I didn't lie to you. I thought about it all the way.


after arriving at another ICU, I went to help my father go through the admission formalities.

the first fee paid in the billing window cost me all 1/10 (but the next few days have exceeded all my reserves).

the original 1/10 was intended to be used for Spring Festival travel. When I was planning a trip, I showed off to others that I was so good now that I could go where I wanted to go without relying on anyone.

at that time, I felt so naive that I didn't even have the ability to resist risks, and I didn't talk about freedom.

but on the way back to ICU, I suddenly felt a little grateful (in terms of medical expenses). Although I have not officially graduated, through the efforts of the previous two years, I already have the qualification to become a "pillar".

at the very least, because of me, our family is able to pay more attention to important things instead of humbly borrowing money from relatives.

after paying the bill, I went back to the door of ICU to wait. My mother asked me, "enough money."Is it? "

I said, "Don't worry."

my sister asked, "is that enough?"

I said, "maybe not enough."

two hours after entering ICU, the doctor said to us, "it has nothing to do with the heart, but the appendix is pierced and needs to be operated on immediately."

We just breathed a sigh of relief. there is nothing we can do about it. We, who have no medical knowledge, can only comfort ourselves with "fortunately it's not a heart problem."


when my dad was pushed into the operating room, it was already one o'clock in the morning that night.

as if I had lost my strength for a moment, I sat on a stool outside the operating room and secretly gasped for breath.

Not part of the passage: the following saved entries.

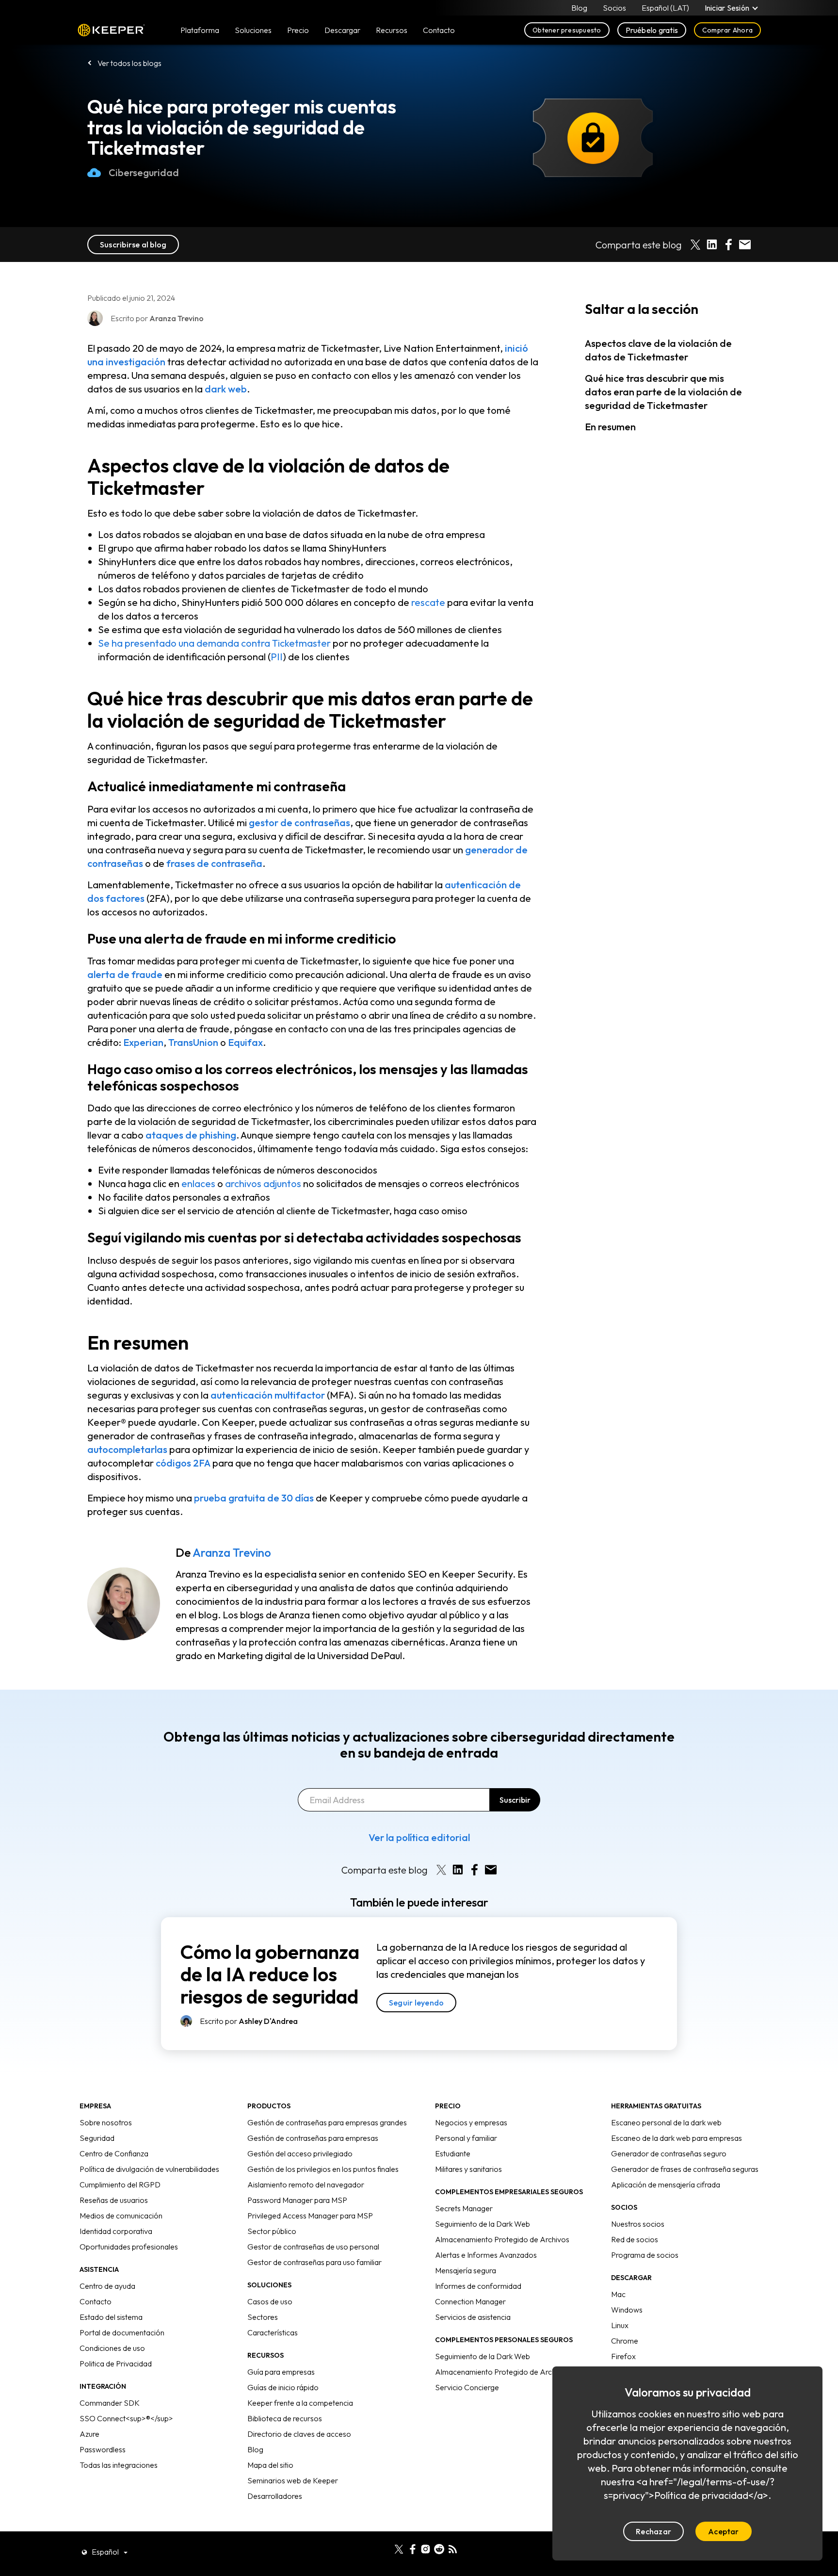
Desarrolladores (274, 2496)
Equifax (245, 1042)
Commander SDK (110, 2403)
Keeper (111, 30)
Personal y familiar (466, 2138)
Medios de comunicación (121, 2215)
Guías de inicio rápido (283, 2387)
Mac (618, 2294)
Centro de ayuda (107, 2286)
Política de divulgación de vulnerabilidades (149, 2169)
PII (277, 657)
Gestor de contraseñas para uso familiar (314, 2262)
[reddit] (439, 2548)
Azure (89, 2434)
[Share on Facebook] (728, 244)
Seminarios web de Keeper (292, 2480)
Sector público (271, 2231)
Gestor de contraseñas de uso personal (313, 2246)
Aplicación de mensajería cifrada (665, 2184)
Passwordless (103, 2449)
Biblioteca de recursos (284, 2418)
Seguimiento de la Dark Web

I know. That's because I've been pretending to be calm for too long. The burden just fell on my shoulders, and although I didn't get used to it, I began to know how to live with it.

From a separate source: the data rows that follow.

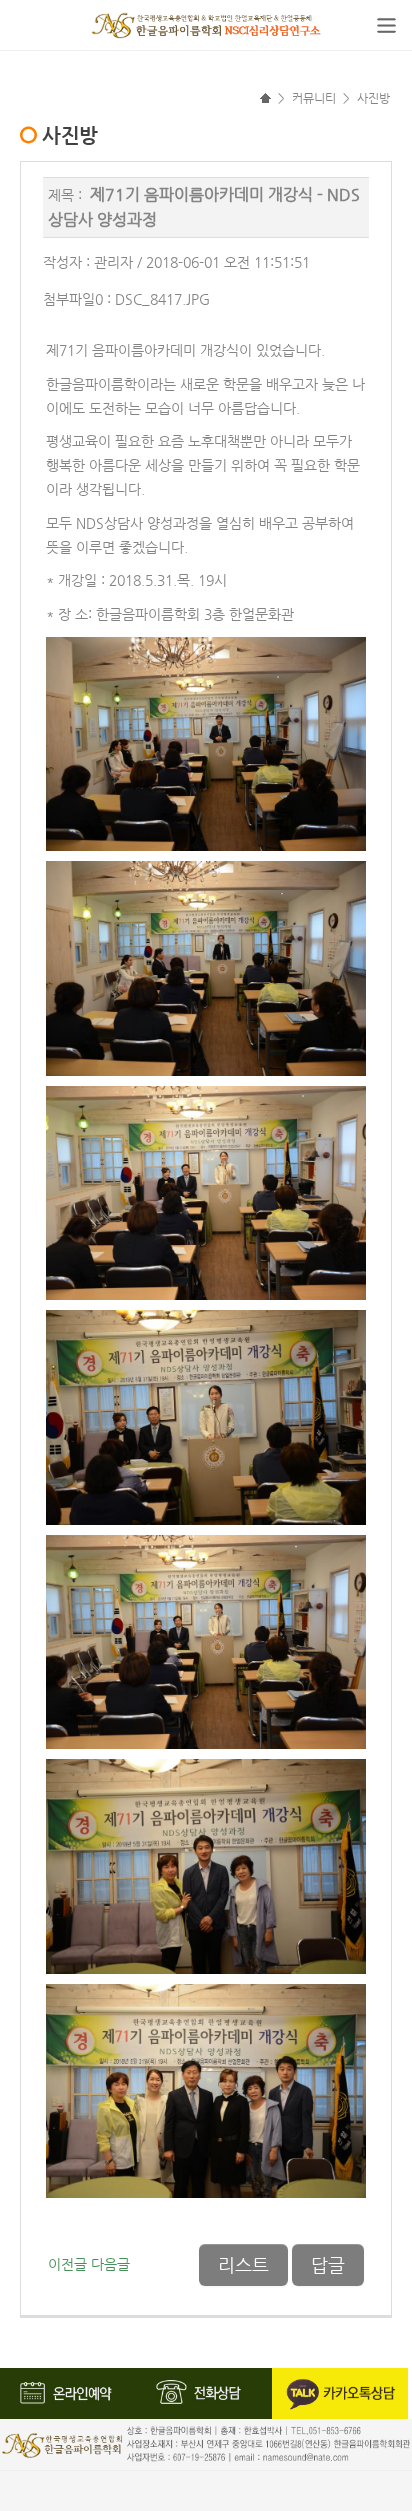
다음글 (110, 2264)
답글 (328, 2265)
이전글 (67, 2264)
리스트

when I got over it, I remembered that we hadn't eaten anything that night. I turned to ask my mother what she wanted to eat, only to find that she was still staring at the green door. The tears have been blown dry, but the tears are still there.

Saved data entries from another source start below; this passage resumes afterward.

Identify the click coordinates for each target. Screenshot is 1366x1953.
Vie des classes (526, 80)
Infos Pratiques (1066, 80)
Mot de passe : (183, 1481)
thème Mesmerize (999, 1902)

I asked, "Mom, what are you thinking?"

she didn't look at me and said to herself, "I don't know if your father still hurts."


recently, some readers asked why I stopped writing. In fact, it is because I have been in the hospital with my father these days, so I don't have so much time to write.

at noon a few days ago, I secretly complained to my girlfriend that staying in the hospital was too boring.

she said, "you should cherish it. Ask yourself how long you haven't been with them."

suddenly, an indescribable emotion welled up in my mind. Since I went to college, my relationship with my father seems to have become friends, and we are not familiar with the kind of friends, we never talk on the phone for more than five minutes. He didn't talk about his mind even when he met him. He became fond of talking about me, but I always fell on deaf ears. Always carelessly perfunctory him.

I walked into the ward with packaged meatball porridge and said to my father, "the doctor said to eat less and eat more, only half of it, not meat!"

my father picked the meatballs into my bowl and said, "I know my own body. I think I can eat. Porridge is terrible."

I said, "No explanation, no negotiation. The doctor said you can't eat, but you can't eat. "

he couldn't help giggling as he said "all right".

it turns out that growing up is a "don't eat" between father and son.

when I was young, he forbade me to eat snacks in order to make me healthier. When I grew up, I forbade him to eat snacks in order to make him healthier.

my father is much better, don't worry. Good night.